La politique de la ville, ne serait-ce que par ses objectifs et son mode de fonctionnement – transversalité, amélioration continue, évaluation, etc. – fait partie intégrante du développement durable. Les quartiers populaires des agglomérations, notamment ceux en rénovation urbaine, où se cumulent ségrégations sociales et inégalités environnementales, sont les premiers concernés par la haute performance énergétique, la haute qualité environnementale du bâti et des espaces publics, les alternatives aux déplacements automobiles, le retour de la nature en ville, le développement des éco-filières économiques et les initiatives de l’économie solidaire…

Nous proposons :

• d’asseoir les futurs contrats sur des projets de développement intégré et durable des territoires prioritaires qui s’attaquent simultanément aux inégalités économiques, sociales et environnementales,

• de favoriser les actions de développement durable ayant un impact positif sur les familles socialement les plus précaires (chauffage, transports, consommation eau et électricité),

• de renforcer les compétences correspondant à ces enjeux auprès des équipes d’ingénierie,

• de localiser la moitié des expériences innovantes de quartiers durables, d’éco-cités ou d’éco-quartiers dans les secteurs en politique de la ville.

7. Définir et lancer rapidement un programme ANRU 2

Nombreux sont les acteurs de la politique de la ville et des politiques de solidarités qui reconnaissent aujourd’hui les vertus des programmes lancés par l’ANRU depuis 2004, même si des retards demeurent et si les délais de financement restent encore trop longs. Dans cette continuité, nous souhaitons :

• la mise en œuvre d’un programme ANRU 2 pour l’après 2011, alors que les besoins restent importants et que l’impatience des populations se fait ressentir,

• la sécurisation des crédits dédiés aux programmes de rénovation urbaine, sachant que les seuls crédits du 1% logement ne suffiront pas à aller au-delà de 2011, sauf à ce que l’Etat débloque des crédits supplémentaires,

• une politique du logement ambitieuse et solidaire, qui fasse appliquer la loi SRU et les 20% de logements sociaux sur l’ensemble du territoire, sans dérogations. Sans cela, l’application du Droit au logement opposable (DALO), notamment sur les zones tendues, restera théorique ou compromettra les fragiles équilibres sociaux et urbains obtenus.

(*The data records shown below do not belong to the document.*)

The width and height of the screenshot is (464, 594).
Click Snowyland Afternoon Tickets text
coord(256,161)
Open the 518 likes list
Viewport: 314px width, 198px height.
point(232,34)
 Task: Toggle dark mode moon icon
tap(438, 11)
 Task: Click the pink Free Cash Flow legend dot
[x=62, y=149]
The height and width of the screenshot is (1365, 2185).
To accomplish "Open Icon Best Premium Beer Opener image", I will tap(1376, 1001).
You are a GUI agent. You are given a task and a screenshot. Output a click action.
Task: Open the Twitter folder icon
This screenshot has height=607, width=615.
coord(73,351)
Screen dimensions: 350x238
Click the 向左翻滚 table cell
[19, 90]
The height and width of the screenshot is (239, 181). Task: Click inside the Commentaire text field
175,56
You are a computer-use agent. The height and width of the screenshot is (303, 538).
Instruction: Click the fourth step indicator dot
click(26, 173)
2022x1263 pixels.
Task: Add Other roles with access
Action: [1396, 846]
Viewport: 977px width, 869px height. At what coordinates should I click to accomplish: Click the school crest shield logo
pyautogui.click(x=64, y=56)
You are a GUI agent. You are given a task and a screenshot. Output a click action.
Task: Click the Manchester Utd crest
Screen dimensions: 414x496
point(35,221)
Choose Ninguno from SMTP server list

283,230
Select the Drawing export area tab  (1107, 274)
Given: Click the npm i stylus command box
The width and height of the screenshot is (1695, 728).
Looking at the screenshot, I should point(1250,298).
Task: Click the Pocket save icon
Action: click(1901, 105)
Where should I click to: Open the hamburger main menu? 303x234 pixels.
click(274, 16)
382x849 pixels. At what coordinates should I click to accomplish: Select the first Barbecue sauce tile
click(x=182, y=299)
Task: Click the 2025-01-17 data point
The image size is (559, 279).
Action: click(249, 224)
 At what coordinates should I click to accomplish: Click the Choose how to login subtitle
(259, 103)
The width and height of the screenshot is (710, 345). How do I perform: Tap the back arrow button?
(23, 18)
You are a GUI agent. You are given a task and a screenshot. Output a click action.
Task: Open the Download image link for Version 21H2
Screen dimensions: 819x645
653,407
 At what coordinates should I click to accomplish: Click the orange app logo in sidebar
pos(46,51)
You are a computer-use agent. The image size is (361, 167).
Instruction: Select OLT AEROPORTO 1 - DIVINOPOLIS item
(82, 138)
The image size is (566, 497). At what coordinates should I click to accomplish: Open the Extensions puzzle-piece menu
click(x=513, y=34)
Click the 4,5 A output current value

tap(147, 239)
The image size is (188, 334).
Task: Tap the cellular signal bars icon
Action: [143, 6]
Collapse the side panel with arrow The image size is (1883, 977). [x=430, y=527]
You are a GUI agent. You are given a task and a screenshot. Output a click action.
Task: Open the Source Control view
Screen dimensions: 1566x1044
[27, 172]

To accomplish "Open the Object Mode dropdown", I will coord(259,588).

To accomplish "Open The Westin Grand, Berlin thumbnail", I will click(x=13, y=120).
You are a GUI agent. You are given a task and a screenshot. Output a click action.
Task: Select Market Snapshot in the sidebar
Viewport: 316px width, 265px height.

8. Renforcer l’action des associations au service de la politique de la ville

Les associations sont des acteurs majeurs et incontournables des quartiers, au titre de leur rôle de médiation et de soutien aux populations. Elles encouragent par ailleurs la mobilisation des habitants et leur participation collective aux projets de ville. Aujourd’hui, les associations sont isolées et, pour certaines, assez désemparées face aux mouvements de réorganisation administrative, liés à la Révision générale des politiques de publiques (RGPP), avec la création de l’Office français de l’immigration et de l’intégration (OFII) au premier semestre 2009, reprenant une partie des missions de l’Agence nationale pour la cohésion sociale et l’égalité des chances (Acsé) et la mise en place, hors Ile-de-France, depuis le 1er janvier 2010, des Directions régionales de la jeunesse, des sports et de la cohésion sociale (DRJSCS). En conséquence, nous souhaitons :

• clarifier les missions et les compétences des différents opérateurs publics intervenant dans le domaine de la politique de la ville (formations linguistiques, réussite éducative, action culturelle, prévention et lutte contre les discriminations, etc),

• sécuriser les crédits des associations, via des Conventions pluriannuelles objectifs (CPO). Les petites structures doivent pouvoir continuer à être soutenues par l’Etat. Les appels à projets nationaux, hors contractualisation, doivent être limités autant que possible,

• aider le tissu associatif à mieux se structurer et développer l’ingénierie administrative et financière. Des rapprochements entre organismes accomplissant les mêmes missions sur un même territoire doivent être envisagés,

• consolider le soutien aux organismes travaillant au rapprochement et au dialogue des communautés, à la promotion de la diversité culturelle et au renforcement des valeurs républicaines, au service du vivre-ensemble.